La véritable science est celle que font les savants dans leurs laboratoires ; la vulgarisation de la science, celle que fait par exemple Etienne Klein, Werner Heisenberg ou Albert Einstein pour la physique quantique, Alexandre Oparine, Jacques Monod, François Jacob, Jean Rostand ou Axel Kahn pour la biologie, respecte les contours de la vérité scientifique et permet à des esprits cultivés de se la représenter "en gros", mais non en détail.

La religion est au mysticisme ce que la vulgarisation est à la science, c'est-à-dire que la vérité, l'essence de la religion véritable, son noyau caché est dans la mystique.

Bergson s'est attaché à montrer le lien étroit entre religion et mystique, religion statique et religion dynamique. Mais ce lien suppose que les mystiques soient "récupérables" par les Eglises institutionnelles.

Le mysticisme peut relever parfois de la pathologie, de l'hystérie, du délire, de la paranoïa, comme l'atteste le cas du président Schreiber étudié par Freud (Remarques psychanalytiques sur l'autobiographie d'un cas de paranoïa) et par de nombreux philosophes ou psychanalystes (Jacques Lacan, Jacques Derrida, Gilles Deleuze, etc.) ou celui de certains phénomènes mystiques comme les stigmates, bien que l'Eglise en ait finalement reconnus certains, parfois avec beaucoup d'hésitation et de réticence dans le cas du Padre Pio. 

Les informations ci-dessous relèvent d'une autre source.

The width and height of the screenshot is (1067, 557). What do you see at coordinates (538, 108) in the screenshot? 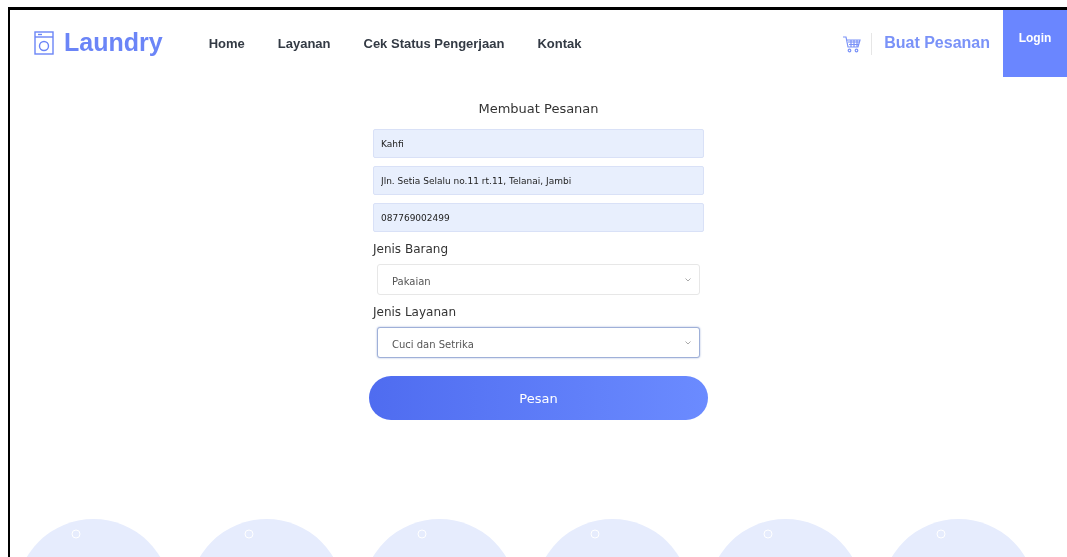
I see `form-title: Membuat Pesanan` at bounding box center [538, 108].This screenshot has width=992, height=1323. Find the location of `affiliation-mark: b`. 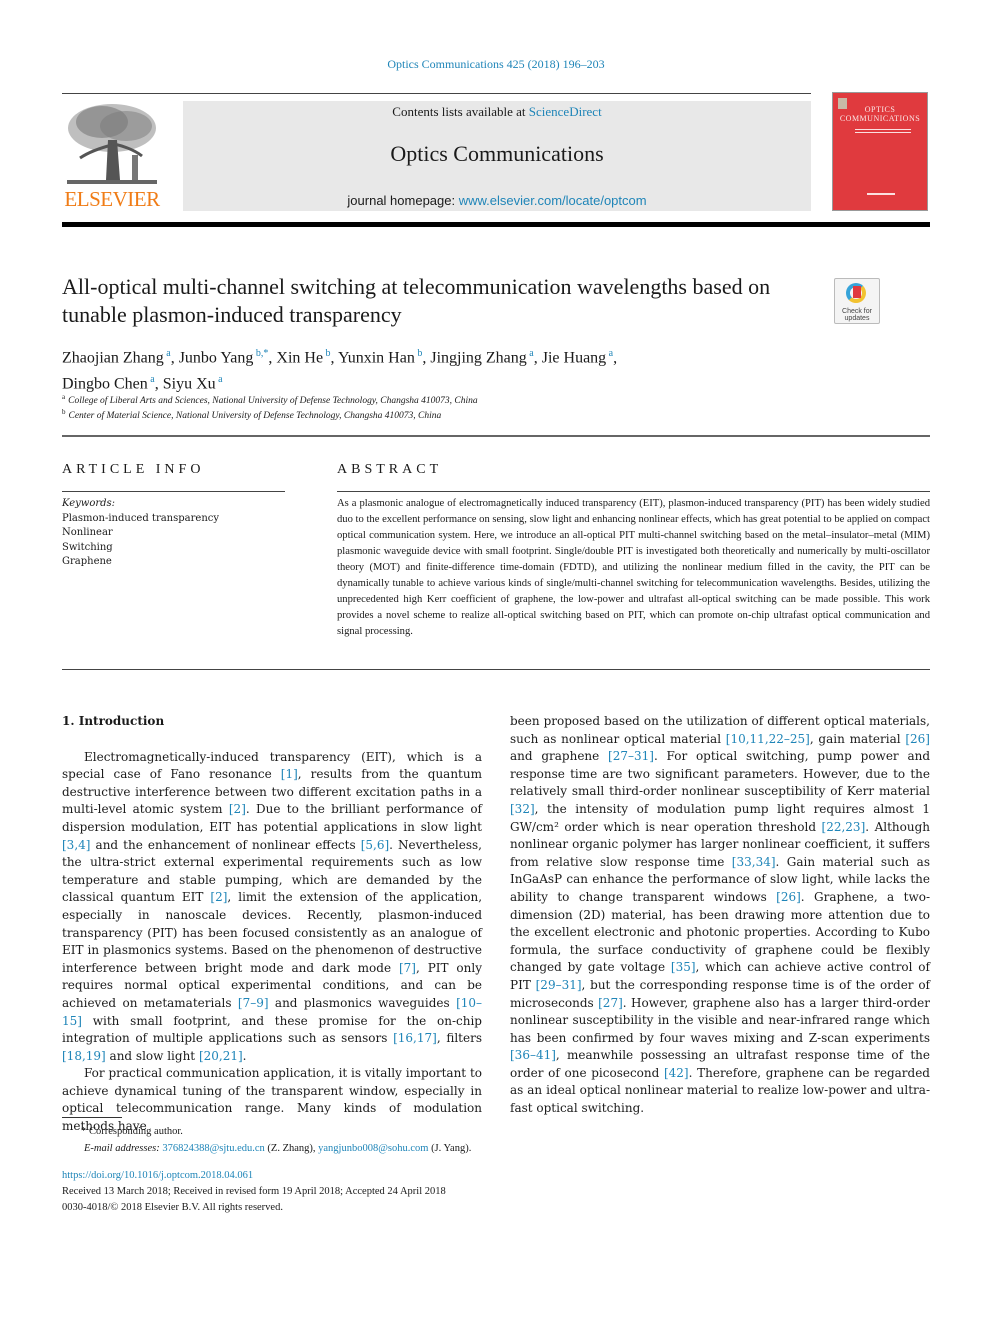

affiliation-mark: b is located at coordinates (64, 412).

Il existe deux catégories de mystiques : ceux qui sont pleinement intégré à l'institution ecclésiale et ceux qui vivent dans ses marges. Il n'est pas toujours aisé de faire la différence entre "vrais" et "faux" mystiques.

Michel de Certeau, spécialiste des mystiques du XVIIème et du XVIIIème siècle a montré que certains mystiques comme Jean-Joseph Surin (1600-1665) qui chercha à exorciser mère Marie des Anges, la mère supérieure du couvent de Loudun, étaient décidément trop marginaux, trop atypiques, trop solitaires, trop tourmentés pour être reconnus par une institution aux marges desquelles ils ont vécu sans parvenir à s'y loger vraiment et sans doute sans le vouloir.

La dialectique bergsonienne de la religion et de la mystique s'applique difficilement à ces "sans domicile fixe". Leur "état limite" les a maintenus aux marges de l'institution. Ils témoignent pourtant, eux aussi mais à leur manière extrême, de ce désir de "l'Autre" ("l'autre du désir"), celui d'un absolu qui se dérobe et dont nous n'arrivons pas à nous consoler de l'absence". 

"Est mystique, selon Michel de Certeau, celui ou celle qui ne peut s'arrêter de marcher".